A brief word on Net Neutrality

Net neutrality was big in the news recently thanks to the FCC. I’ve been a big believer in the principle of net neutrality ever since I heard it defined many years ago. Lately there’s been a whole lot of misinformation about what net neutrality is and isn’t thanks to politics.

I’ve seen numerous opinions on social media for and against net neutrality which are basically divided along ideological lines. Conservatives (and libertarians, I suppose) seem to hate it while liberals are applauding the move.

Like a lot of political issues, I think most Americans want the same end goal. We all want to be safe, happy, prosperous, and free. We disagree on how to get there.

All I really want to do is communicate what net neutrality is as simply as possible. The definition has become clouded by the debate over the FCC’s decision and that’s not helpful for anyone. Net neutrality existed as a concept long before the Obama Administration or the FCC got involved. It means something specific and just because some people disagree with the FCC’s move to classify internet service providers as utilities doesn’t mean opponents of that decision suddenly get to redefine the principle.

Wikipedia’s definition is great:

“Net neutrality is the principle that Internet service providers and governments should treat all data on the Internet equally, not discriminating or charging differentially by user, content, site, platform, application, type of attached equipment, or mode of communication.”

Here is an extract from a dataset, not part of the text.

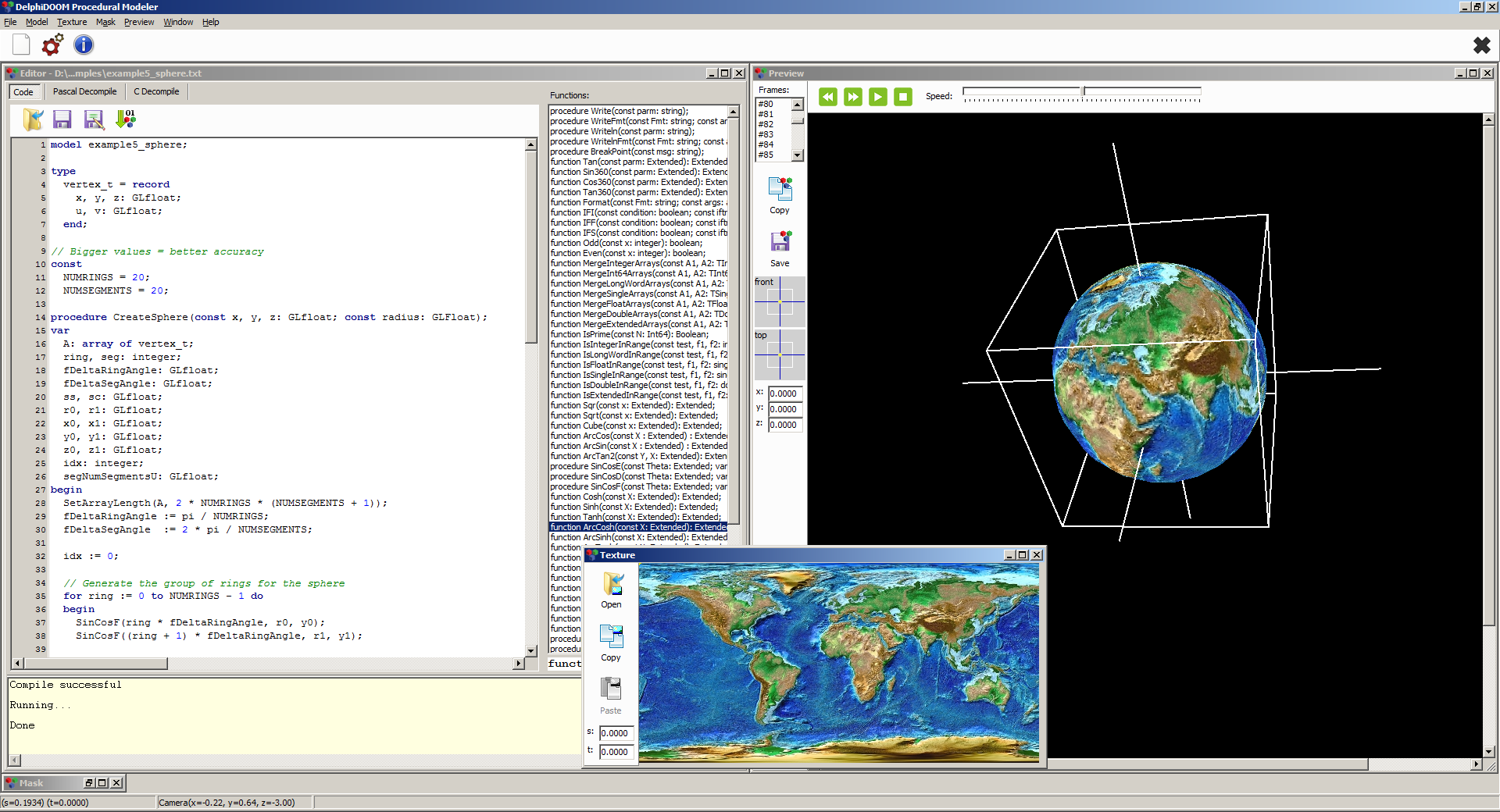Click the x coordinate input field
The image size is (1500, 812).
[x=784, y=394]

Net neutrality says the internet is an open and level playing field. It says that governments don’t get to control content or access to content – and neither do the companies providing that access. There are no gatekeepers to the neutral internet.

I think the majority of Americans want the internet to remain a free and open landscape for commerce, communication, and creativity. The internet has been largely neutral in the United States in the past 20 years which has lead to a great deal of innovation.

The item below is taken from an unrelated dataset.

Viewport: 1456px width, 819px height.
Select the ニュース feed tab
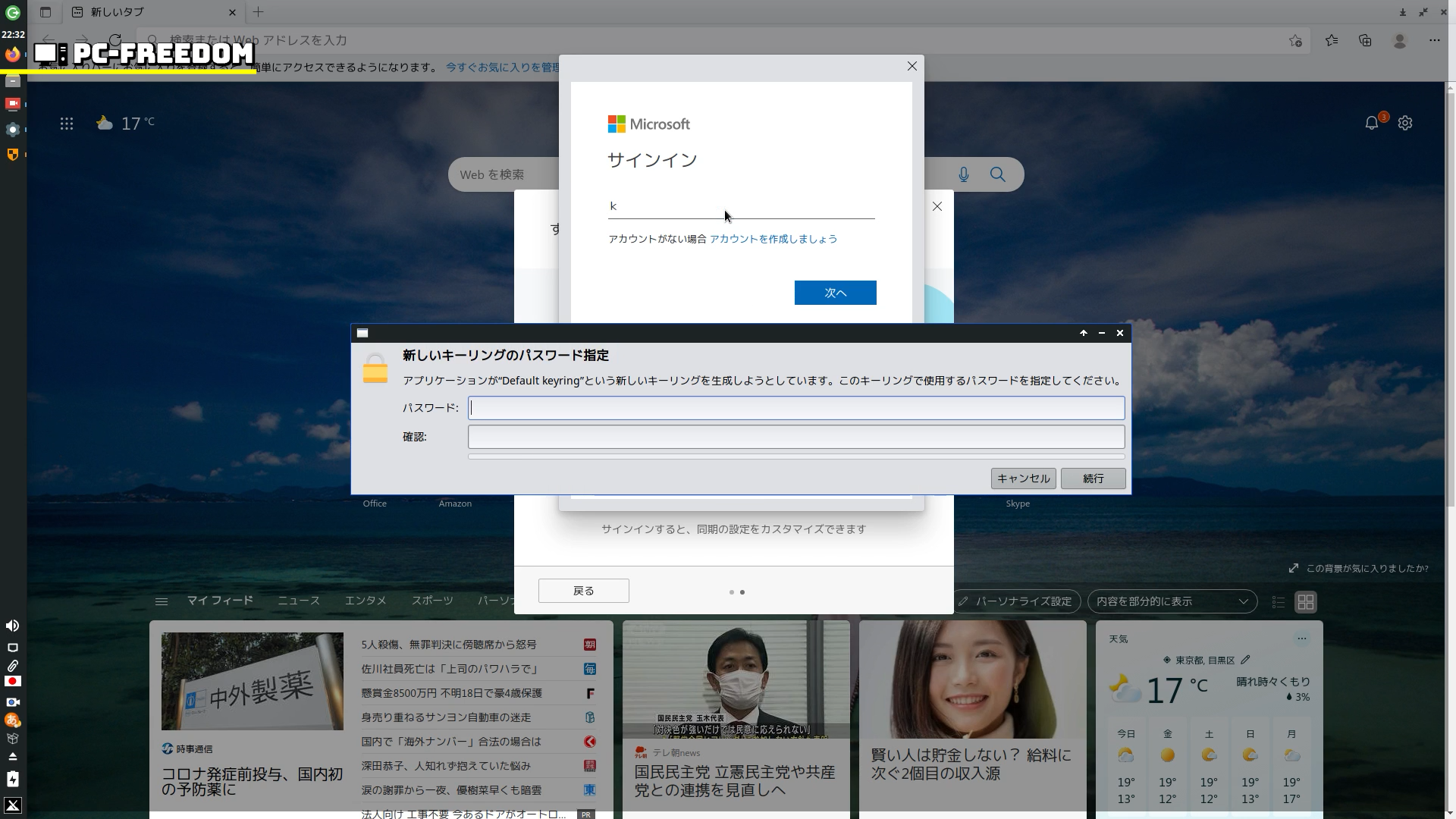point(298,601)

The debate should about how (or whether) we enshrine the principle of net neutrality as law. Net neutrality itself should not be vilified. It’s not about the government seizing control of the internet – it’s the opposite!

Having said that, the way that the FCC is going about things may be cause for concern. For one thing, they kept their 300 page decision under wraps until after the vote. The rules they are placing ISPs under are incredibly out-of-date. They were written in the 1930s.

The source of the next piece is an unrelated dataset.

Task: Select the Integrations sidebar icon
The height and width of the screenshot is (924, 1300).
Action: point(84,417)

Making laws about technology is tough. It’s easy to get bad laws because a lot of people in Congress don’t properly understand the technology they’re regulating. And of course there are the lobbyists representing monied interests.

For the record, I think this FCC decision is questionable at best. Something probably needed to be done to keep telecom companies from extorting content providers (as was beginning to happen – see Comcast and Netflix) but this isn’t the way to do it.

There are a myriad of problems with the internet, communications technology, and the law in the United States. But net neutrality – despite what’s being done in its name – isn’t something to be vilified.

What I want – what so many people want – is simply to keep governments and service providers from controlling content – which is tantamount to controlling speech – on the internet. Net neutrality is freedom and openness. Let the debate be over implementation of that principle. Stop defining it as something it isn’t.